# stack_collections
[](https://crates.io/crates/stack_collections)
[](https://docs.rs/stack_collections)
Stack-allocated collections for Rust: fixed-capacity string and vector types that live entirely on the stack.
## Features
- **`StackString<N>`**: UTF-8 encoded, fixed-capacity string stored on the stack
- **`StackVec<T, CAP>`**: Fixed-capacity vector stored on the stack
- **`StackArrayString<N, CAP>`**: Convenience alias for `StackVec<StackString<N>, CAP>`
- Zero heap allocations
- `const fn` constructors and many operations
- Comprehensive API with safe and unsafe variants
- Full iterator support including `IntoIterator`, `DoubleEndedIterator`, and `ExactSizeIterator`
- Standard trait implementations: `Debug`, `Display`, `Clone`, `Hash`, `PartialEq`, `Eq`, `Ord`, etc.

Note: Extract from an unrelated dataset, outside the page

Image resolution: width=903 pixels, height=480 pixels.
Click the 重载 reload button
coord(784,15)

- `Write` trait implementation for `StackString`
## Usage
Add this to your `Cargo.toml`:
```toml
[dependencies]
stack_collections = "0.3.2"
```
### StackString Example
```rust
use stack_collections::StackString;
fn main() {
let mut stack_string = StackString::<32>::new();
stack_string.push_str("Hello, ");
stack_string.push_str("world!");
println!("String: {}", stack_string);
println!("Length: {}", stack_string.len());
println!("Capacity: {}", stack_string.capacity());
// Pop characters
while let Some(c) = stack_string.try_pop() {
println!("Popped: {}", c);
}
}
```
### StackVec Example
```rust
use stack_collections::StackVec;
fn main() {
let mut vec = StackVec::<i32, 8>::new();
for i in 1..=5 {
vec.push(i);
}
println!("Vector: {:?}", vec);
println!("Sum: {}", vec.iter().sum::<i32>());
vec.retain(|x| *x < 4);
println!("Numbers less than 4: {:?}", vec);
}
```
### StackArrayString Example
```rust
use stack_collections::StackArrayString;
fn main() {
// StackArrayString is a convenient alias for StackVec<StackString<N>, CAP>
let mut arr: StackArrayString<16, 4> = StackArrayString::new();
arr.push("hello".try_into().unwrap());
arr.push("world".try_into().unwrap());
assert_eq!(arr.len(), 2);
assert_eq!(arr.capacity(), 4);
assert_eq!(arr[0].capacity(), 16);
assert_eq!(arr[0].as_str(), "hello");
assert_eq!(arr[1].as_str(), "world");
}
```
## When to Use
Use `stack_collections` when you:
- Need predictable memory usage without heap allocations
- Know the maximum capacity at compile time
- Want to avoid allocator overhead for small collections
- Are working in `no_std` environments (note: currently requires `std` for some traits)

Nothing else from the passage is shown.